LAW
22

Don’t bury the lede

Often the best lines in your copy are actually a subheader or random sentence. Don’t bury that gem halfway through the page. Find a way to pull that juicy line—the part that grabs people by the throat and pulls them into the story— and lead with that as an angle.

Tips

  • When writing copy for a sales page or landing page, you will often find that a certain section headline or other line of copy is actually stronger than the headline itself. That is a good sign to lift it out from its place of relative obscurity, and bring it front and centre.
  • It is often easier to first produce a volume of ideas and concepts, and then sift through them and see what sticks out. Which ideas have the most potential to capture the attention, and the reader’s imagination?
  • Many of history’s best copywriters have, in various ways, have sworn by extensive research processes other ways to ingesting massive amounts of raw data, and then filtering for gems from there.
  • A great way to find interesting fodder to work with, is to scavenge Amazon reviews or Twitter discussions for gold nuggets. For example: even for a growth agency like ours, a lot of copy ideas can be found by filtering through what people write about books on the topic of marketing and growth.
  • Another way to find interesting angles, is to transcribe 1:1 interviews with customers, and use that to find golden nuggets.

In Practice

Steve Jobs was an undisputed master of bringing the strongest concept front and center.
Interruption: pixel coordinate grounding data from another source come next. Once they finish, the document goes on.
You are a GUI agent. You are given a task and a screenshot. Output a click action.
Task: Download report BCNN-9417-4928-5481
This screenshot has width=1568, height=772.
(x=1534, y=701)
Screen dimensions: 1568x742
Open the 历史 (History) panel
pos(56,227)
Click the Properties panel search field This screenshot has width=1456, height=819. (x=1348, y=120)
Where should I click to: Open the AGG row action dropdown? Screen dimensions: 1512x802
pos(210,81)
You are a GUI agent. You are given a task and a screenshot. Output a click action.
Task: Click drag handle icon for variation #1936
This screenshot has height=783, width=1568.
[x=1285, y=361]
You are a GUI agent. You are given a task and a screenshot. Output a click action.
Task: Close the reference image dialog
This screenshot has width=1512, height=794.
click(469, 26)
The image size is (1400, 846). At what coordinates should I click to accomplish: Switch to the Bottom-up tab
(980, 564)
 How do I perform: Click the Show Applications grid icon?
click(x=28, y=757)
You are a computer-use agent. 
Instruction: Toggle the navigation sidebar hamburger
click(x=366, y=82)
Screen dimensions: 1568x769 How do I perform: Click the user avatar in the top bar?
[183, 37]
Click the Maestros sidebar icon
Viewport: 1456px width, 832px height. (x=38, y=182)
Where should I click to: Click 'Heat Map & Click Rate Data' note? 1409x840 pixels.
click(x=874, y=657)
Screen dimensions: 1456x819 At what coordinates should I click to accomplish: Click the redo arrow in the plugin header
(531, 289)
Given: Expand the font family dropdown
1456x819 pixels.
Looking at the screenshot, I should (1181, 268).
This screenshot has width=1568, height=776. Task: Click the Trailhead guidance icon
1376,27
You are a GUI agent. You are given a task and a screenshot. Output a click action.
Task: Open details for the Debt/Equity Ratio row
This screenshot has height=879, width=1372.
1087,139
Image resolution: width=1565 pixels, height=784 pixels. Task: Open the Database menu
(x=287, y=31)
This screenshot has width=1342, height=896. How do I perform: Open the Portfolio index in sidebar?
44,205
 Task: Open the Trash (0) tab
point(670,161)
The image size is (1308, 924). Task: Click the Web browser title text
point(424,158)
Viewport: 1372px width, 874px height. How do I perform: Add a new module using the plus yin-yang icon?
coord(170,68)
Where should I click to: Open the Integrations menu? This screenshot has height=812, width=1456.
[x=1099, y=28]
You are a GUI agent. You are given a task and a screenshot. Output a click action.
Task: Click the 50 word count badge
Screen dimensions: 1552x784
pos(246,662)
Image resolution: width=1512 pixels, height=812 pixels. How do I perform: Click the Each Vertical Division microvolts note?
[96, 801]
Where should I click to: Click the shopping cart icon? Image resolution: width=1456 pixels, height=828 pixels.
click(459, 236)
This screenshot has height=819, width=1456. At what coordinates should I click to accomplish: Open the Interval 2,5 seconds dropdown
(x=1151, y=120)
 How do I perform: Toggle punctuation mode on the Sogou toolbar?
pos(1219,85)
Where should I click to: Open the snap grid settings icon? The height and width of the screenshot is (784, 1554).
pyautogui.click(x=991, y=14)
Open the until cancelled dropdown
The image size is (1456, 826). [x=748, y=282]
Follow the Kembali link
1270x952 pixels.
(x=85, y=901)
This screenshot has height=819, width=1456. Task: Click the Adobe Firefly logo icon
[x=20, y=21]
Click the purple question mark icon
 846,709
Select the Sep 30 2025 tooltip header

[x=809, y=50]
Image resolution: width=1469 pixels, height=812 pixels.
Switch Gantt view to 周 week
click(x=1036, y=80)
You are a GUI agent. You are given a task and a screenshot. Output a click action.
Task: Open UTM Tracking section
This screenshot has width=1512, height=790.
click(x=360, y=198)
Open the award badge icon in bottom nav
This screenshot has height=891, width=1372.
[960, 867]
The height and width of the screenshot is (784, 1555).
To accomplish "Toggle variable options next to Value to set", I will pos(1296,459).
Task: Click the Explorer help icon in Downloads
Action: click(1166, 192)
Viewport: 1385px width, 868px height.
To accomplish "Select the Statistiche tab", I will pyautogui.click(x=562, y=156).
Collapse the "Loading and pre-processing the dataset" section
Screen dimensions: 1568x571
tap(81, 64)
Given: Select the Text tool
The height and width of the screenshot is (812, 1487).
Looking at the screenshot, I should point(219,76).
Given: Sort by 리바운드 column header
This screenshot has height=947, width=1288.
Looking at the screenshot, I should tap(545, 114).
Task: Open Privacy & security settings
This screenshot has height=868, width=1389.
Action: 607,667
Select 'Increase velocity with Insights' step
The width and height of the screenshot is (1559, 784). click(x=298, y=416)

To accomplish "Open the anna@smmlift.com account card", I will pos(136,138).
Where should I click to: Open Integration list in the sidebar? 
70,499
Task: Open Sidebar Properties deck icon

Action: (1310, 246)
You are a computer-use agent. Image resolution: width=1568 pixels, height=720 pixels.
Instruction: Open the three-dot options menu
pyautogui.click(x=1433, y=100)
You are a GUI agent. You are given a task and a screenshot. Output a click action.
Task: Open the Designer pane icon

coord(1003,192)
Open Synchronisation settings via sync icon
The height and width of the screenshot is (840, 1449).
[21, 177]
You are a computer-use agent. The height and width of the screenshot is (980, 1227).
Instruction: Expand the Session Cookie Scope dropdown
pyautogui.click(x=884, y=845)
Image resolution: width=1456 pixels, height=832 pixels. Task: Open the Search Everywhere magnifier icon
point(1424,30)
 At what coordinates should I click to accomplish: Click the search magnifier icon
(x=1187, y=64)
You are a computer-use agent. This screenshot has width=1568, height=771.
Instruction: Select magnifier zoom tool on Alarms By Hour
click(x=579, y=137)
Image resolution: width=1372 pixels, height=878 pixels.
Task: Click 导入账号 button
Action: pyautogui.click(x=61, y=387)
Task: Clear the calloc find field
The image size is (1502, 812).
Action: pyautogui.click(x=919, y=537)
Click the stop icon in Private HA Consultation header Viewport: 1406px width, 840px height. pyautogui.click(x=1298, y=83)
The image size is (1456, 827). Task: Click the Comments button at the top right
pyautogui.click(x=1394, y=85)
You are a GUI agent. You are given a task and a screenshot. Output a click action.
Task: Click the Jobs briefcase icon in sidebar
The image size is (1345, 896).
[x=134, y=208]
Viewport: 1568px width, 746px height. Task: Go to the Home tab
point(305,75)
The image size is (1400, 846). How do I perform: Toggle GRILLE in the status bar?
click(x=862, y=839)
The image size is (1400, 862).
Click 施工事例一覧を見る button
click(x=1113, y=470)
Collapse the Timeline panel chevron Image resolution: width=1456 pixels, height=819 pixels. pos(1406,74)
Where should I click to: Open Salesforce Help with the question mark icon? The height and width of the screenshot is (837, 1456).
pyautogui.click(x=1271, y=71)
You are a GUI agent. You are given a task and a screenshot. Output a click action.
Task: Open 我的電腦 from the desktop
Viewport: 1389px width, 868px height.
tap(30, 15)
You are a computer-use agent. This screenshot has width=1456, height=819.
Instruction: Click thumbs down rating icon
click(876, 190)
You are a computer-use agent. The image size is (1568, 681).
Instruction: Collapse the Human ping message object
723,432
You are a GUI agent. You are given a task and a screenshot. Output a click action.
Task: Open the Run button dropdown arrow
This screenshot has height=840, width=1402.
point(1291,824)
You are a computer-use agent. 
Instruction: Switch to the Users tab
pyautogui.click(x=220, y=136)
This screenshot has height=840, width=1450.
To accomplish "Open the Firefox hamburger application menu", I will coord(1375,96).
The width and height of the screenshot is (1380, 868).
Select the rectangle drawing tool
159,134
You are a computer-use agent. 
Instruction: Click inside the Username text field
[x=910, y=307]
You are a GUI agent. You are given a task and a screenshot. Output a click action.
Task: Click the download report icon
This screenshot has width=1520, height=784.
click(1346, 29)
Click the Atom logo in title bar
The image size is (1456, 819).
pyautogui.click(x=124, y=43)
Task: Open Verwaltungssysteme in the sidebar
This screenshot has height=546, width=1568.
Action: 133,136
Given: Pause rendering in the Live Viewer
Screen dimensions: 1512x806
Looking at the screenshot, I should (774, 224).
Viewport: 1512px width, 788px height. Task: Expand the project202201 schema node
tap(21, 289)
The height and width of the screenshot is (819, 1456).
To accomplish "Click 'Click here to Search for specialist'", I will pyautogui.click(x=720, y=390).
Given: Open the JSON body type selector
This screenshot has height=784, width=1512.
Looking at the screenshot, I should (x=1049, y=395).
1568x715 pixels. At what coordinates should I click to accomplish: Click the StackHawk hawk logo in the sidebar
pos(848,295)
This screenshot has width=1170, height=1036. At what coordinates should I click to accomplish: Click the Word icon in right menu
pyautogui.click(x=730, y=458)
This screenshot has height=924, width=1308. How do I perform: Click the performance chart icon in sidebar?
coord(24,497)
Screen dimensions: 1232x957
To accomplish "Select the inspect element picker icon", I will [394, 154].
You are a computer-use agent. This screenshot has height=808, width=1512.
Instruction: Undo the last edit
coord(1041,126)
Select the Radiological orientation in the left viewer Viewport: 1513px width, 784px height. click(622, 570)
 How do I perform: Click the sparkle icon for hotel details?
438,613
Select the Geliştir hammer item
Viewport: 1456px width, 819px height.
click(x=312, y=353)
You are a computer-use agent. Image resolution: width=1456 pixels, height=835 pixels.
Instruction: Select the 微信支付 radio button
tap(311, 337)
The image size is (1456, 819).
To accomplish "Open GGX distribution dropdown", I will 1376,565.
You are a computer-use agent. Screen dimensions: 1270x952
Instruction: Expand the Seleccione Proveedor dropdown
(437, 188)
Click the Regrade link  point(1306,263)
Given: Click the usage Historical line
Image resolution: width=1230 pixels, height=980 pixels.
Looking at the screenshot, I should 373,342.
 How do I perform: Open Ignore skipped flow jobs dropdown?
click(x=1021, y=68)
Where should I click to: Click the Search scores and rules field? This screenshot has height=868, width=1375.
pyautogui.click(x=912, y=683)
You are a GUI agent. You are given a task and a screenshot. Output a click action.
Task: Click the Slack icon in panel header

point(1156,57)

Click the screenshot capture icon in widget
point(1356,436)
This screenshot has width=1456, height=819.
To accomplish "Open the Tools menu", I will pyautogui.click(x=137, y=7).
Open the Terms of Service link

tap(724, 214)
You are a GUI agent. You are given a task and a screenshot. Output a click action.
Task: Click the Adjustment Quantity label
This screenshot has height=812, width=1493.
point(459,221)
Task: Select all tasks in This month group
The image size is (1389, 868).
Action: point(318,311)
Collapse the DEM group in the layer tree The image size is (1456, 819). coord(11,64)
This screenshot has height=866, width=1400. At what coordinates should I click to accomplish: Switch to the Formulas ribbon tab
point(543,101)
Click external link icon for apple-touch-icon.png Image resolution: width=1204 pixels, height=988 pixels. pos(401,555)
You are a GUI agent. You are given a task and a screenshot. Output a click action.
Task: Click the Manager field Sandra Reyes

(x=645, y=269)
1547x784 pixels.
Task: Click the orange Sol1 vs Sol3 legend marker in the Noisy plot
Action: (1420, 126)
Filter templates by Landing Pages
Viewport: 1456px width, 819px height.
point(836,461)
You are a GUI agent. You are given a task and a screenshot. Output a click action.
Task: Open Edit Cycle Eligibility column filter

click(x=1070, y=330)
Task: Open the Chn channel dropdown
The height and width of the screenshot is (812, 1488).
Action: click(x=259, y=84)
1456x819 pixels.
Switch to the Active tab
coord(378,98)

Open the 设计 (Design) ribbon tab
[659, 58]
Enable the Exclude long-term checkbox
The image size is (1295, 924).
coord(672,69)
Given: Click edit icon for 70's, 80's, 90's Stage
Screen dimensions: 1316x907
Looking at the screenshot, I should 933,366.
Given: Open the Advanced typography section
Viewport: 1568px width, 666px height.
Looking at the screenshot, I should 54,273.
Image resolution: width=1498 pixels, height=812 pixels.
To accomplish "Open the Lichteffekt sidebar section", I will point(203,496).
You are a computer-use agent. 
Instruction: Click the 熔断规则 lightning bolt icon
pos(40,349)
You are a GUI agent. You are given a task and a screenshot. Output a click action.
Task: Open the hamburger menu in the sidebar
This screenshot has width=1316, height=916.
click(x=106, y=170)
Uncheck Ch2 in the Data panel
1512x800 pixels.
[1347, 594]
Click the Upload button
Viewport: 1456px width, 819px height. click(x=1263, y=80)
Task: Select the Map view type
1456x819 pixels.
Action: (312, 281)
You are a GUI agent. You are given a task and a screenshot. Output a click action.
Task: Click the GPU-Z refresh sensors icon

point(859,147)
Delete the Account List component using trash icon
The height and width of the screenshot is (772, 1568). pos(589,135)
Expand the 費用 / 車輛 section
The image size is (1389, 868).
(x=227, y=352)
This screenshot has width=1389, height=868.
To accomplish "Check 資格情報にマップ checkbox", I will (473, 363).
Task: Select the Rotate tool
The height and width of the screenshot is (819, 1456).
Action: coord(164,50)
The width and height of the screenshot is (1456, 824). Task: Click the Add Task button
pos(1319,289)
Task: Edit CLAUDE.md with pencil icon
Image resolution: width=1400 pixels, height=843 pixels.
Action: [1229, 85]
Nothing captures the revolutionary idea of the original iPod — the product that would completely disrupt the market of walkmans before it — with the famous promise that it would hold “1.000 songs in your pocket”. Every other piece of communications about the product thereafter had to merely answer practical details in support of this bold idea.

A million other examples of savvy angles and ledes can be found on the most click-baity corners of the internet. Clickbait content is all about finding the strongest lede (and then often failing to deliver the substance... but that’s another story).